И, конечно, подарком почитали походы в булочную, куда Старик ходил с сестрёнкой и младшим братом. Бабушка давала денег на батоны и французскую булку. Как же восхитительно они пахли! Свежие ароматные французские булки сводили с ума, удержаться, чтобы не отломить кусочек, съесть по дороге, было невозможно. Бабушка не ругала, но и не хвалила за самоуправство. Бабушка была настоящей: и строгой, и доброй. В войну помогала штабистам 55-й армии, которые квартировали в здании школы. Была там своей, незаменимой. Никогда не унывала, приговаривая, учила:
– А ты, дорогой, не принимай все близко к сердцу…
Что ещё из милых подробностей детства осталось в памяти Старика? Пожалуй, мороженое на палочке, шоколадное эскимо, ситро «Лимонад», ириски «Золотой ключик», квас… Всё это было доступно, но не каждый день. Детей не баловали, да они и сами понимали.
Во дворе дома был огородик с грядками под морковку и другую зелень. В дальнем углу стоял сарай, рос крыжовник, смородина чёрная и красная. Понятно, уголок навещали, когда приходила пора. Чуть дальше лентой вилась речка Мурзинка. По весне она превращалась в полноводный поток, затопляла подступы к огородику. Тогда ловились щурята, щучья молодь, практически голыми руками.
Реку Неву от домов отделяла неширокая, засыпанная гравием дорога. Вниз вели кособокие, с провалами, ступеньки короткой лестнички, упиравшейся в причал для лодок. Лодки были, в основном, просмолённые, рыбацкие, но встречались и лёгкие прогулочные. Их чалили, крепили морским узлом к столбикам, торчащим из воды, толстенными канатами или железными цепями. Опасений, что своруют, не было, своим доверяли, хотя кое-кто всё же вешал на лодку замок. Лодка могла сама по себе отвязаться и уплыть при большом волнении, когда по Неве проходили крупные баржи, – вот и всё.

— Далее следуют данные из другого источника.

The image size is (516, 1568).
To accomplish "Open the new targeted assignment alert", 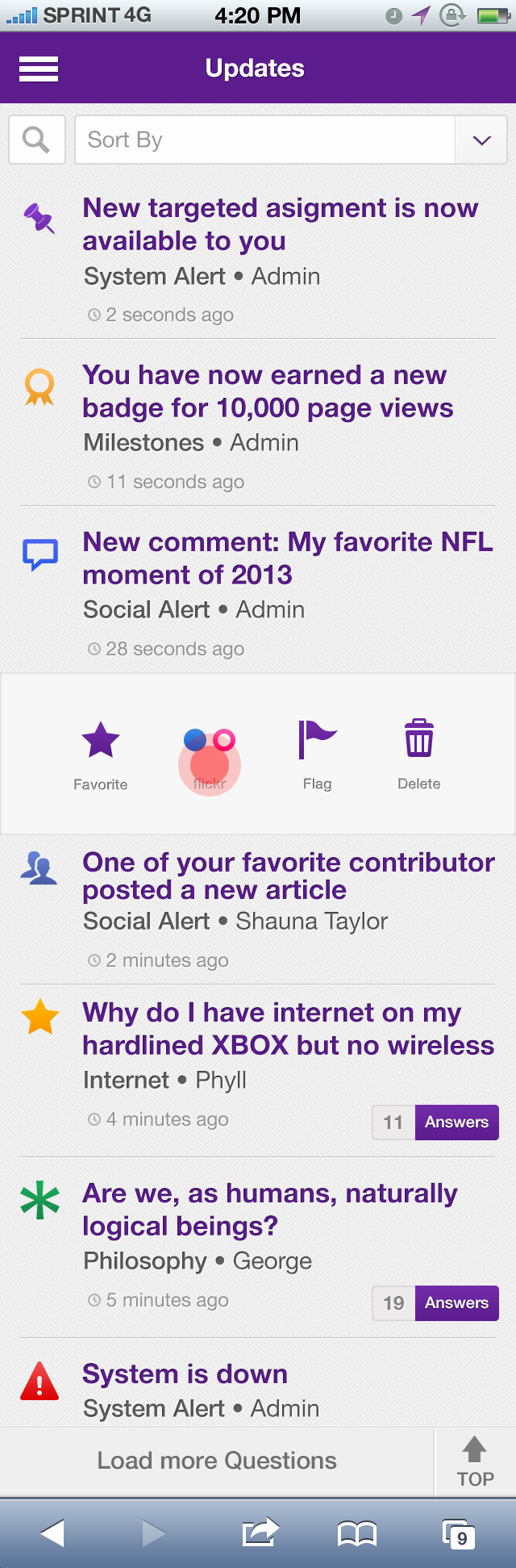I will [280, 224].
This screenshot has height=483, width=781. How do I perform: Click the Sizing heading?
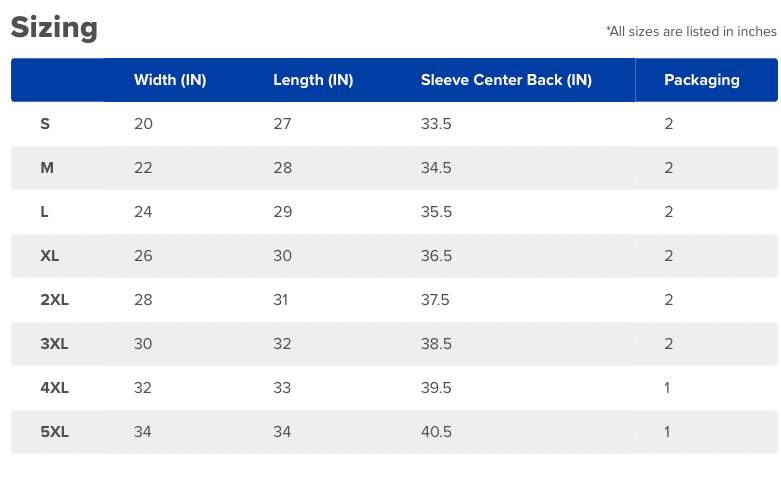[x=54, y=27]
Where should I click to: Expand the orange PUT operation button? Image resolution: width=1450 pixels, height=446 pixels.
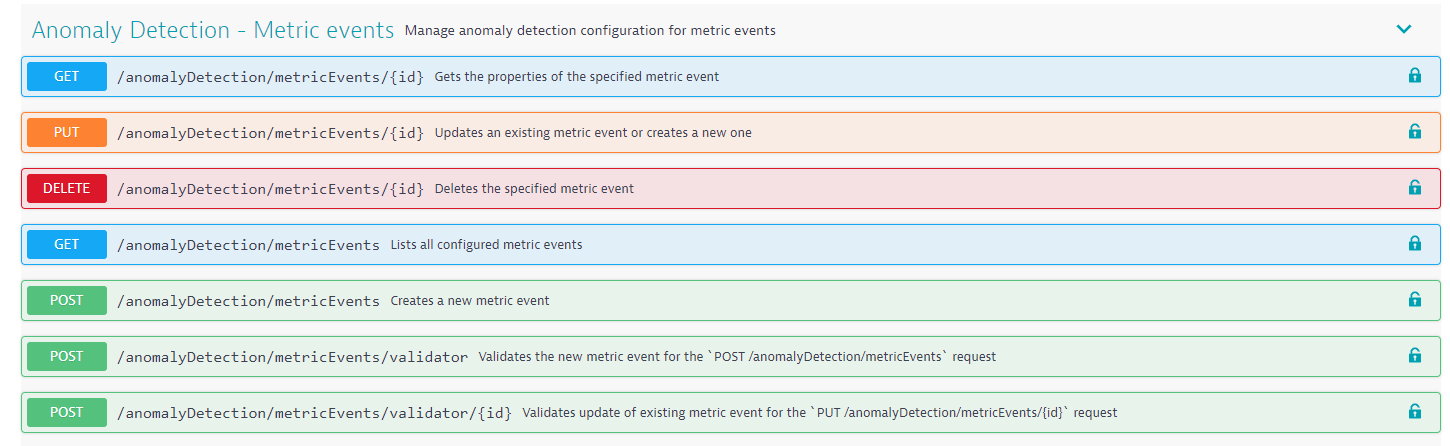coord(67,132)
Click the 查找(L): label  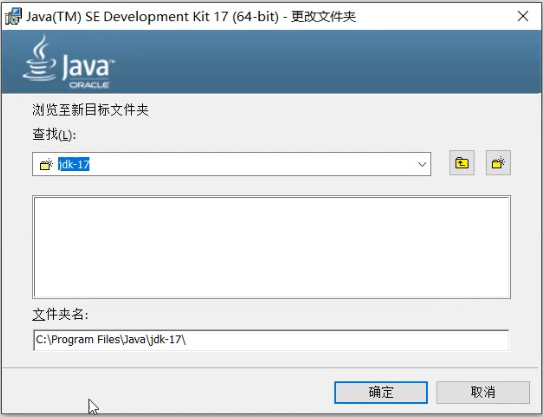pos(54,134)
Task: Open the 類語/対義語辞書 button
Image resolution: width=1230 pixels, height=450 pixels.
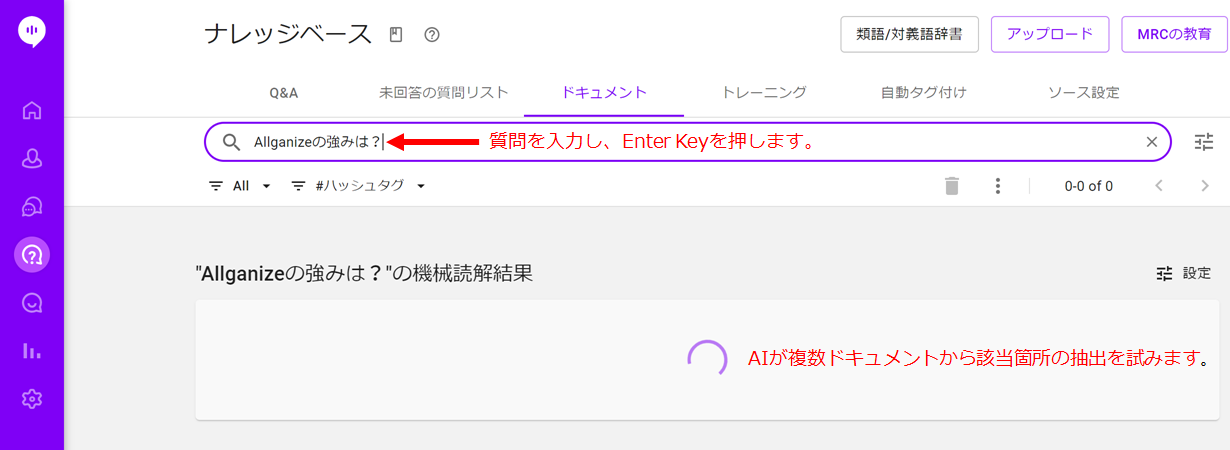Action: click(910, 34)
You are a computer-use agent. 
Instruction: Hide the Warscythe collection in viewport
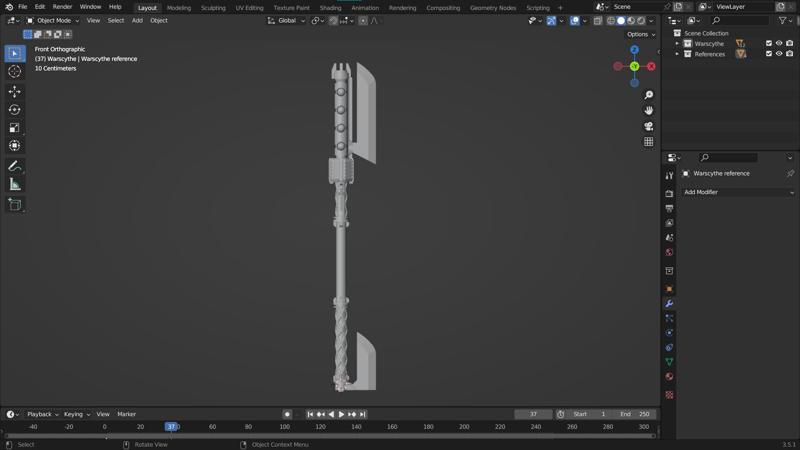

Нева была здесь широкой, судоходной, от берега до берега метров, наверное, не меньше чем триста или четыреста, с сильным течением. На тот берег заплывать на лодках боялись – унесёт… Плавали на вёслах вдоль берега, до сада «Спартак» и обратно. Управлять тяжёлой посудиной было непросто, но гребля – прекрасный вид спорта, закаляет характер, крепнут мускулы. А мозоли… что мозоли? Пройдут.